§ **Work item**
Transcribe exactly the lines that fall between the one holding "音楽 (97, 1875)" and the one holding "細則 (97, 2326)", inclusive, from the entries below.

[The data Boundary: Start]

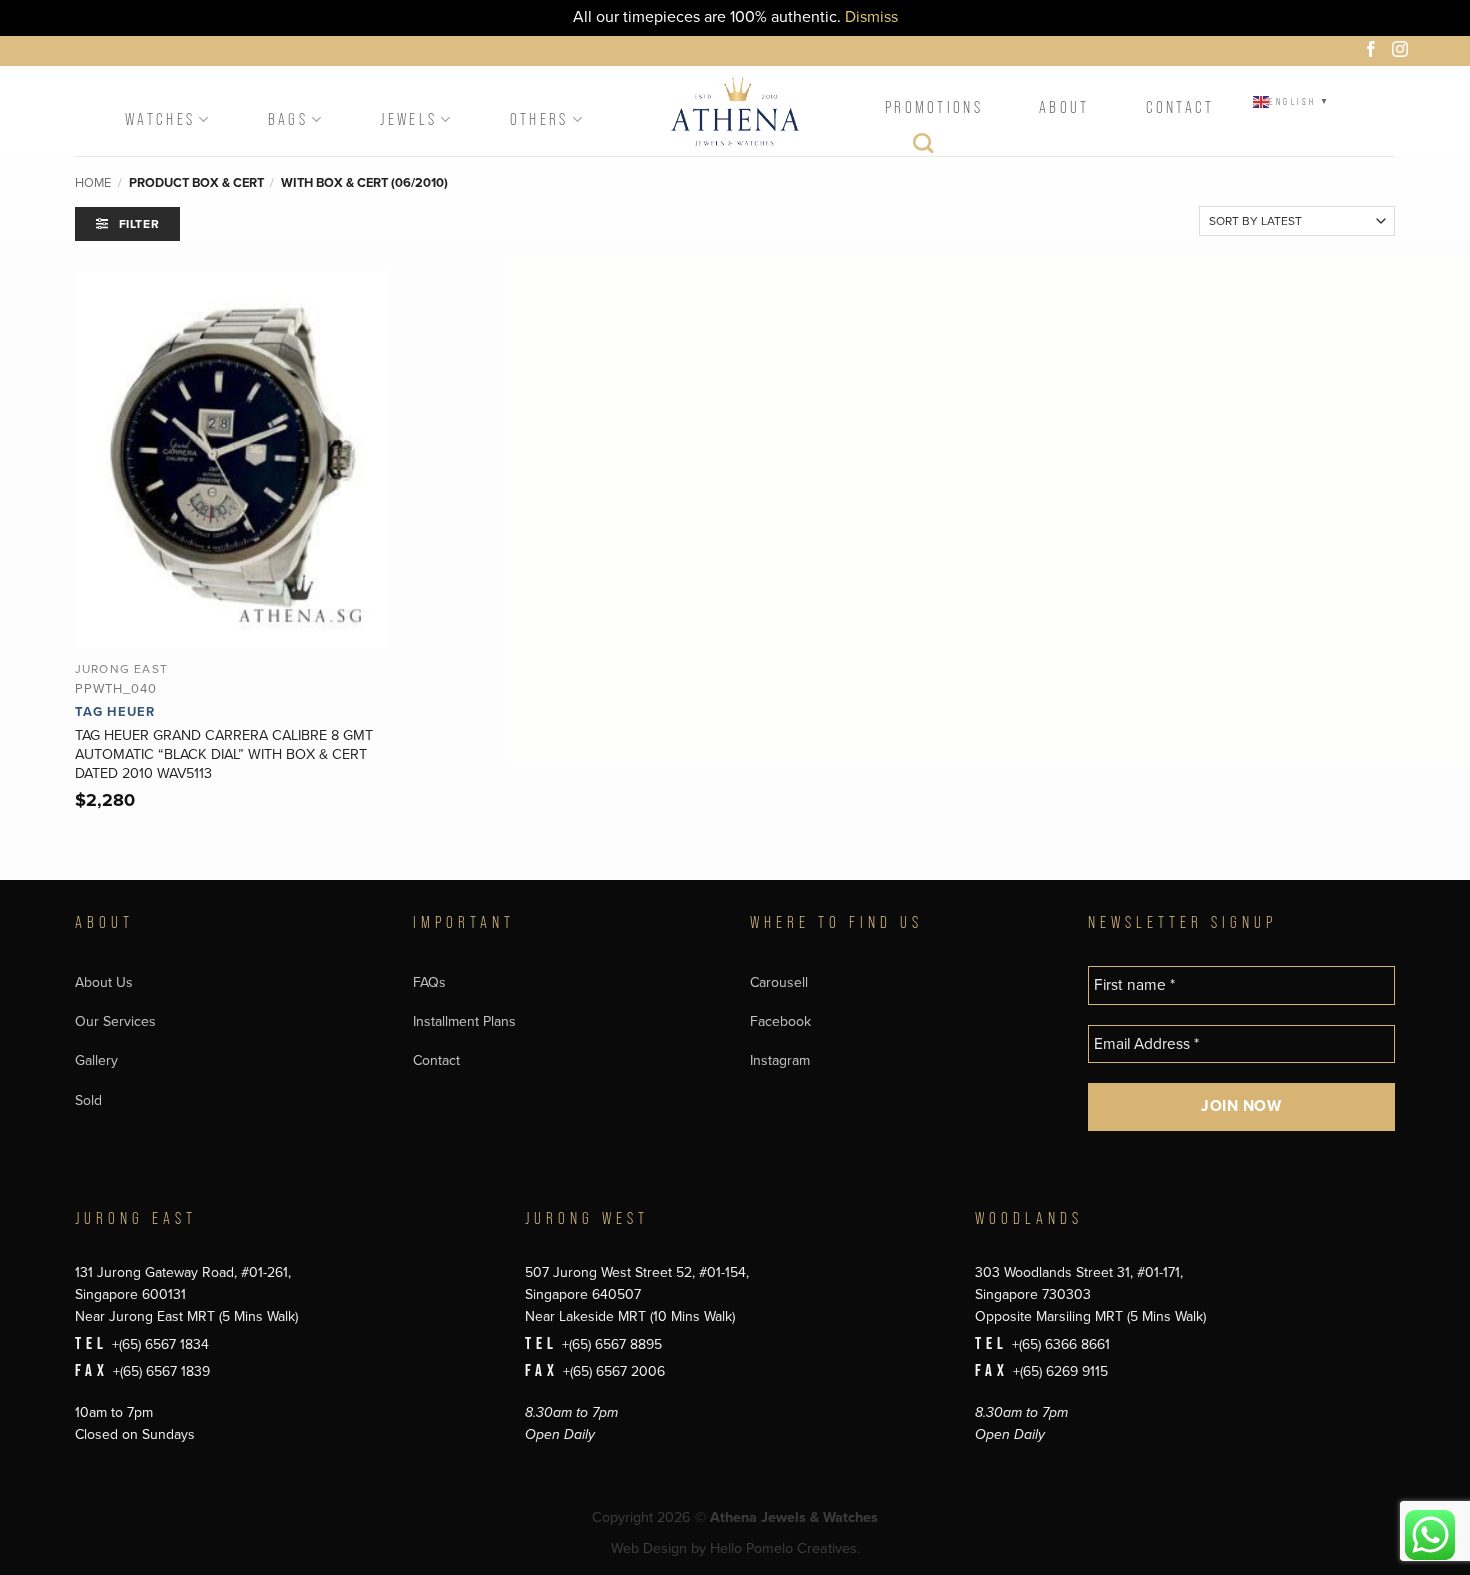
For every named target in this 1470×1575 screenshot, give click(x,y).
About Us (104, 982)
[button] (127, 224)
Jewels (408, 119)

[The data Boundary: End]
[The data Boundary: Start]

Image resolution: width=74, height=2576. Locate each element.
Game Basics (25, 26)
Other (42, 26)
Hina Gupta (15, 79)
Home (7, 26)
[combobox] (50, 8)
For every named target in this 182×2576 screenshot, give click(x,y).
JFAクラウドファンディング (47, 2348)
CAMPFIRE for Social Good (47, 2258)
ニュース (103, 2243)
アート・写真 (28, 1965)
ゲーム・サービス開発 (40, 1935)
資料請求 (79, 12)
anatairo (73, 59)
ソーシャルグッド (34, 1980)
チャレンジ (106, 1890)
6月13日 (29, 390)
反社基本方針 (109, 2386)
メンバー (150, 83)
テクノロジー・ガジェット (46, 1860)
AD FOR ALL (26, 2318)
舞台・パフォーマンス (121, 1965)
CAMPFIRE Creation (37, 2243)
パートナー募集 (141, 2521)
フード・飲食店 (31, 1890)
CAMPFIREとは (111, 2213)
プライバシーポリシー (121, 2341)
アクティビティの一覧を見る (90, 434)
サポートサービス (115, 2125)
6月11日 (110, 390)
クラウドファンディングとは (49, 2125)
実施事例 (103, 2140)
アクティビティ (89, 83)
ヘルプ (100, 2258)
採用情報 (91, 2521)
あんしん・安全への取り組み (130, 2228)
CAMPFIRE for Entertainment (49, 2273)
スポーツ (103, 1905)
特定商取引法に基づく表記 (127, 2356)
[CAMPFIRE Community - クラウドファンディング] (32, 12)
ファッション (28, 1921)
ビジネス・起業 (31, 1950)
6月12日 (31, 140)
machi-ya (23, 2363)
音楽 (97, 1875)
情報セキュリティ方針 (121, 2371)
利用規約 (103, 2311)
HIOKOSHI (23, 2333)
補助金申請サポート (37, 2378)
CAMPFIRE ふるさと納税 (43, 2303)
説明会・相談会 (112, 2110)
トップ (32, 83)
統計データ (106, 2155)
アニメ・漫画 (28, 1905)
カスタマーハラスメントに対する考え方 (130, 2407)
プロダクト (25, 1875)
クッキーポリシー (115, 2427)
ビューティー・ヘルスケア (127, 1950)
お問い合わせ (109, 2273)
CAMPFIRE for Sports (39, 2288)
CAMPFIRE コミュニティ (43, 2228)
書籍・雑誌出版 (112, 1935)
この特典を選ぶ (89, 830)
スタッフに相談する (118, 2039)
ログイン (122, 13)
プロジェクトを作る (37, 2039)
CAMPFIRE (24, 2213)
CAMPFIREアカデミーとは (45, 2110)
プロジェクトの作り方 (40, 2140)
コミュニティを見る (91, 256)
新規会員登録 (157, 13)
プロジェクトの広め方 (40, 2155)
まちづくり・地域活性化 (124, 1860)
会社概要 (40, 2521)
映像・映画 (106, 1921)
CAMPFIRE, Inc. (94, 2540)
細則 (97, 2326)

[The data Boundary: End]

§ **Output**
音楽 (97, 1875)
情報セキュリティ方針 (121, 2371)
利用規約 (103, 2311)
HIOKOSHI (23, 2333)
補助金申請サポート (37, 2378)
CAMPFIRE ふるさと納税 (43, 2303)
説明会・相談会 (112, 2110)
トップ (32, 83)
統計データ (106, 2155)
アニメ・漫画 (28, 1905)
カスタマーハラスメントに対する考え方 (130, 2407)
プロダクト (25, 1875)
クッキーポリシー (115, 2427)
ビューティー・ヘルスケア (127, 1950)
お問い合わせ (109, 2273)
CAMPFIRE for Sports (39, 2288)
CAMPFIRE コミュニティ (43, 2228)
書籍・雑誌出版 (112, 1935)
この特典を選ぶ (89, 830)
スタッフに相談する (118, 2039)
ログイン (122, 13)
プロジェクトを作る (37, 2039)
CAMPFIRE (24, 2213)
CAMPFIREアカデミーとは (45, 2110)
プロジェクトの作り方 (40, 2140)
コミュニティを見る (91, 256)
新規会員登録 (157, 13)
プロジェクトの広め方 (40, 2155)
まちづくり・地域活性化 (124, 1860)
会社概要 (40, 2521)
映像・映画 (106, 1921)
CAMPFIRE, Inc. (94, 2540)
細則 (97, 2326)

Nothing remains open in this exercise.